Setting up industrial cybersecurity
While the risks associated with an attack may generate a degree of panic, there is no need to be alarmist, the two specialists agree. “Before you can set up your cybersecurity, you need to have a certain level of awareness. You can start with the genuinely critical points and work your way down,” explains Vincent Nicaise. To do this, cybersecurity experts conduct a risk analysis. As in the case of IT, this consists of identifying the risks, their criticalities and probabilities, in order to decide where to take action. “For example, you can have smart objects that are insecure, but incapable of causing significant damage. Are they a priority?” Vincent Nicaise asks.
The use of compatible firewalls to control operational flows is often recommended, along with protection for workstations, making it possible to identify and block unusual activities. Simple mechanisms can then be deployed, such as the implementation of network segmentation, DMZ (demilitarised zones) for IT/OT zones, and partitioning. And to go further, integrators can analyse the flows between devices to determine whether they have a legitimate need to communicate with one other. But the addition of solutions – firewalls, supervision of PLCs, network stations, etc. – can lead to a temporary loss of visibility that makes manufacturers nervous. “We have to reassure manufacturers,” says Thierry Hernandez. “Our products are designed for industry and are non-intrusive”, i.e. they are not designed to be an obstacle in daily production activities.
Ultimately, what needs to change is our perception of cybersecurity for production resources. A number of companies have become aware of the challenges of protecting their OT, sometimes guided by government directives.

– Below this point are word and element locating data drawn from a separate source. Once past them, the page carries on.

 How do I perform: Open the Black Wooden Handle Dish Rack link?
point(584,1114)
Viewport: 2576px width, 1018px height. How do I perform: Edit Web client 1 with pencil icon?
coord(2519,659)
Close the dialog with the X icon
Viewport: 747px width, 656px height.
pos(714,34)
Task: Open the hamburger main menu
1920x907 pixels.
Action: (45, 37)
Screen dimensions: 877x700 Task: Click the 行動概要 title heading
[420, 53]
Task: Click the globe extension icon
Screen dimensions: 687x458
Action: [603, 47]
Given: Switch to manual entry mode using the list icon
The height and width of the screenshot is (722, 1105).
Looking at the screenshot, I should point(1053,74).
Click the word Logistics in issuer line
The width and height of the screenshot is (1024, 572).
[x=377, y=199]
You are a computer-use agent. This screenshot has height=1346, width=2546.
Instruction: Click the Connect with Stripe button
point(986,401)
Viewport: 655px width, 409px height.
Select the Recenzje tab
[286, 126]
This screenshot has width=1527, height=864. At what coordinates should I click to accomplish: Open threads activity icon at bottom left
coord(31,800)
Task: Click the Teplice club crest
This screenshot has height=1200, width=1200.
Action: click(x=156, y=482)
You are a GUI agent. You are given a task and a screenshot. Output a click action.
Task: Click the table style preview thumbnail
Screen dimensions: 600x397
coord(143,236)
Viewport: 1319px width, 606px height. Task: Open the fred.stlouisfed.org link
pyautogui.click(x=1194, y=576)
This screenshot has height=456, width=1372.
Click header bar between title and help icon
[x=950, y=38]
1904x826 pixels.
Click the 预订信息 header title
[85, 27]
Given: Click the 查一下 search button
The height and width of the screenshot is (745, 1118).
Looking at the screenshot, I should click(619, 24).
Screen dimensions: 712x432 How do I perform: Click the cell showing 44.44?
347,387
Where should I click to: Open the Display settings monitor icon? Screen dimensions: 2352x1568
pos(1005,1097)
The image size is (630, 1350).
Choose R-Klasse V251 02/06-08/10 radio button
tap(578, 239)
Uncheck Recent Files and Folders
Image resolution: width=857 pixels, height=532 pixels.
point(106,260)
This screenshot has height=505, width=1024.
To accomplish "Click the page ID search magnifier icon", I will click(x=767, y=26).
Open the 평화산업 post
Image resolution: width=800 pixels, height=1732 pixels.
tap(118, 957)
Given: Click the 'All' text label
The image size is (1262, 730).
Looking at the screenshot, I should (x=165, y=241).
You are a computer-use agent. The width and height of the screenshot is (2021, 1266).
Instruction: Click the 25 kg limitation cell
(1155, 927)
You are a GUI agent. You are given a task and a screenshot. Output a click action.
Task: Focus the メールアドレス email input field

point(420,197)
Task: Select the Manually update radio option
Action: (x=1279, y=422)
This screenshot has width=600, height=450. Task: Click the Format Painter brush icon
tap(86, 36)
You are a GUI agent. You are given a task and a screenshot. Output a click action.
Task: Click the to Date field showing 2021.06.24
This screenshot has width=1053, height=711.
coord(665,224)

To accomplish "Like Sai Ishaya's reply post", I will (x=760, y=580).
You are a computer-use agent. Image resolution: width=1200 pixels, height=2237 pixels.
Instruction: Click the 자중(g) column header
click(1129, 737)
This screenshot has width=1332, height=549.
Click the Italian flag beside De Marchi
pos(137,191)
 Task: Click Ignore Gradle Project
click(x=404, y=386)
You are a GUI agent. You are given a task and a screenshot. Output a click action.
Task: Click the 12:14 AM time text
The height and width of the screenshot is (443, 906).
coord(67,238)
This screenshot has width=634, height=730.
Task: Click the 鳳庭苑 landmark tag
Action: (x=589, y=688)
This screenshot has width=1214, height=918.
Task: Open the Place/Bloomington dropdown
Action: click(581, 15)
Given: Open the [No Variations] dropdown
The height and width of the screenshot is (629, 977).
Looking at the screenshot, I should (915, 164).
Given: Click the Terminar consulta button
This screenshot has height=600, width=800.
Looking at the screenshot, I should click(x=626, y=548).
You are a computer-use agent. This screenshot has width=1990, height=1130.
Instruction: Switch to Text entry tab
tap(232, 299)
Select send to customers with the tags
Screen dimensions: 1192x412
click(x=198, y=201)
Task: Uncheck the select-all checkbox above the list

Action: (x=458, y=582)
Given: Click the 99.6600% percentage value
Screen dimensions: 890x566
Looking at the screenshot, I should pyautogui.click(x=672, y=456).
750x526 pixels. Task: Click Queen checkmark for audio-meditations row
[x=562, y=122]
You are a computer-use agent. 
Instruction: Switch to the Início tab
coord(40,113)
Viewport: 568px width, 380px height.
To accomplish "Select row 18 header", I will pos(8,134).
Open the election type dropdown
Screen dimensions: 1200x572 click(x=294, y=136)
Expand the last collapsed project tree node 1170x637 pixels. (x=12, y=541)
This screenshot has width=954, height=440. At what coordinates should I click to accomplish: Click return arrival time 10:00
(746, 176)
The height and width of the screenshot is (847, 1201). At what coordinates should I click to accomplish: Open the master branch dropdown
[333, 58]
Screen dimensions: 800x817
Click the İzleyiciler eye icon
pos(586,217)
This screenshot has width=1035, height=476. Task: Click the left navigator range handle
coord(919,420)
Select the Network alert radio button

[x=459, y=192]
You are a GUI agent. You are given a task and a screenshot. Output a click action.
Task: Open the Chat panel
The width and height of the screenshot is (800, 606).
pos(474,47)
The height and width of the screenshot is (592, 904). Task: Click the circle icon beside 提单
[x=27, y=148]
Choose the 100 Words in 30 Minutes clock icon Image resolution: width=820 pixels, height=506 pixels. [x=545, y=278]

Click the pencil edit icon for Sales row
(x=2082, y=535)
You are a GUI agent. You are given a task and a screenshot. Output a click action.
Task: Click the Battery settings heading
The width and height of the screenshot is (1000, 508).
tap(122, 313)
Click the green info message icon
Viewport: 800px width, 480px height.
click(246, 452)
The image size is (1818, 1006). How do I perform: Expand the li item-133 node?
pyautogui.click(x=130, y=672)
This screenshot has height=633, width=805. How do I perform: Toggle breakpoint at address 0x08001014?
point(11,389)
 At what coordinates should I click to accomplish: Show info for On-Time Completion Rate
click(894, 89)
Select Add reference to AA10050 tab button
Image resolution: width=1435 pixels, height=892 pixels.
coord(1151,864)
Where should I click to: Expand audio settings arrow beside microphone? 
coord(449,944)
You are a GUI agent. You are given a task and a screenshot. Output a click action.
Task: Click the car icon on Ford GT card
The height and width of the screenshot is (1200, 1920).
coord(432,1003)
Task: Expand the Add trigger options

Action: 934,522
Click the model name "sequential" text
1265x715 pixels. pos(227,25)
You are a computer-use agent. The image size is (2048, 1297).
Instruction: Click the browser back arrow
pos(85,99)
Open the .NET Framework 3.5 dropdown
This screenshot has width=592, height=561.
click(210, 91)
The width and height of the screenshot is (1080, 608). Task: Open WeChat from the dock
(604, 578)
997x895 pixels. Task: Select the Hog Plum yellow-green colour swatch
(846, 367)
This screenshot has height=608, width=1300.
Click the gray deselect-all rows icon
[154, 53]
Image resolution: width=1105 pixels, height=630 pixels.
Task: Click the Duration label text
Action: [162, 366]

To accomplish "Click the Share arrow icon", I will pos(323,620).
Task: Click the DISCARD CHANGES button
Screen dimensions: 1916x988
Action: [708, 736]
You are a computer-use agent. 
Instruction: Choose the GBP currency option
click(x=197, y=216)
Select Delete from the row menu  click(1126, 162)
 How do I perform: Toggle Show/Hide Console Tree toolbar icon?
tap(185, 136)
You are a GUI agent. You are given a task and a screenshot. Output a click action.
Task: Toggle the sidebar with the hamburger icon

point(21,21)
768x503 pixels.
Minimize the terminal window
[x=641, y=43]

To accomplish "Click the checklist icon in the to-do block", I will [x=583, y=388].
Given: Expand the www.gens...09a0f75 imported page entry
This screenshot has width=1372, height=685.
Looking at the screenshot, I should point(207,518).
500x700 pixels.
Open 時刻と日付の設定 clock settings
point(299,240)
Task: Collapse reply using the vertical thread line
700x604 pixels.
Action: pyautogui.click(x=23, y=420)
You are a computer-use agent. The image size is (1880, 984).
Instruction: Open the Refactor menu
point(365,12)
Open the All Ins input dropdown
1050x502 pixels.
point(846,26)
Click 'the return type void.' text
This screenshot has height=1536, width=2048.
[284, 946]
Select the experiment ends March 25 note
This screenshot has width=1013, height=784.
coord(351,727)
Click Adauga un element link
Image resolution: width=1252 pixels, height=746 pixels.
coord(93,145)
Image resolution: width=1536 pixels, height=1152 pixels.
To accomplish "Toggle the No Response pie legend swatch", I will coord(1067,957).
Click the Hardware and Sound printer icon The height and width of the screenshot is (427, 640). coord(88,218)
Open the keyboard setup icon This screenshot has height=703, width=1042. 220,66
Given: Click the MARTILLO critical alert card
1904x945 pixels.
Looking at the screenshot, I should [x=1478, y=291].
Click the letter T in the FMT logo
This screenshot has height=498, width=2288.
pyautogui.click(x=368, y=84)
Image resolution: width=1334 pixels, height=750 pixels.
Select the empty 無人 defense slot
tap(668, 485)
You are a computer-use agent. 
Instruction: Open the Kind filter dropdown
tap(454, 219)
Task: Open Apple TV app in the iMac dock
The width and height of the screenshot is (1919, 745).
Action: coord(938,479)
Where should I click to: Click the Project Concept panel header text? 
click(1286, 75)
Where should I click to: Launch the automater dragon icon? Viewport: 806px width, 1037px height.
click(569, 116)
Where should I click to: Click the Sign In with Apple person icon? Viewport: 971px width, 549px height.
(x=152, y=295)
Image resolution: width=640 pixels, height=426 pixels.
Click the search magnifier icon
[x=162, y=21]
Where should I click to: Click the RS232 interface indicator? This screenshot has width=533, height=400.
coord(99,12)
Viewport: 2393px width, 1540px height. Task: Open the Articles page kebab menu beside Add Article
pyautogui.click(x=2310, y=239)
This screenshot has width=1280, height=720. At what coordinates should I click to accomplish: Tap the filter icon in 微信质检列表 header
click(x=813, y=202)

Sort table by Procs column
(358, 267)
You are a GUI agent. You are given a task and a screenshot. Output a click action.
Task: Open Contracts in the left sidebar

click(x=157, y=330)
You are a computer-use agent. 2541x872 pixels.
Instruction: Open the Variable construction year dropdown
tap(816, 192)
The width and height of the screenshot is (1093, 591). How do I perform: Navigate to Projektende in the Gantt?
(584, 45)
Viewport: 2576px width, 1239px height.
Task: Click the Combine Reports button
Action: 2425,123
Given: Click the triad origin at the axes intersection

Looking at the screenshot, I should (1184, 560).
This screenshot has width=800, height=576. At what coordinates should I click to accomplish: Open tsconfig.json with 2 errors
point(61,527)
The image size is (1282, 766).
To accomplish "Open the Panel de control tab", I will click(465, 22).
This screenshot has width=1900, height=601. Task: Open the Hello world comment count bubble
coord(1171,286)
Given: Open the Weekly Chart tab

This is particularly the case for Opérateurs d’importance vitale in France, in sectors such as energy, water and sensitive Seveso sites, which present major accident risks. But in the manufacturing sector, the subject is still of marginal importance. “From industry’s point of view, the immediate benefit is not clear,” says Hernandez. Industrial users will favour tools that offer production benefits. But if they realise that an attack can potentially bring production to a halt, then they will understand they're getting a return on their investment.” In industrial cybersecurity, as elsewhere, prevention is always better than cure.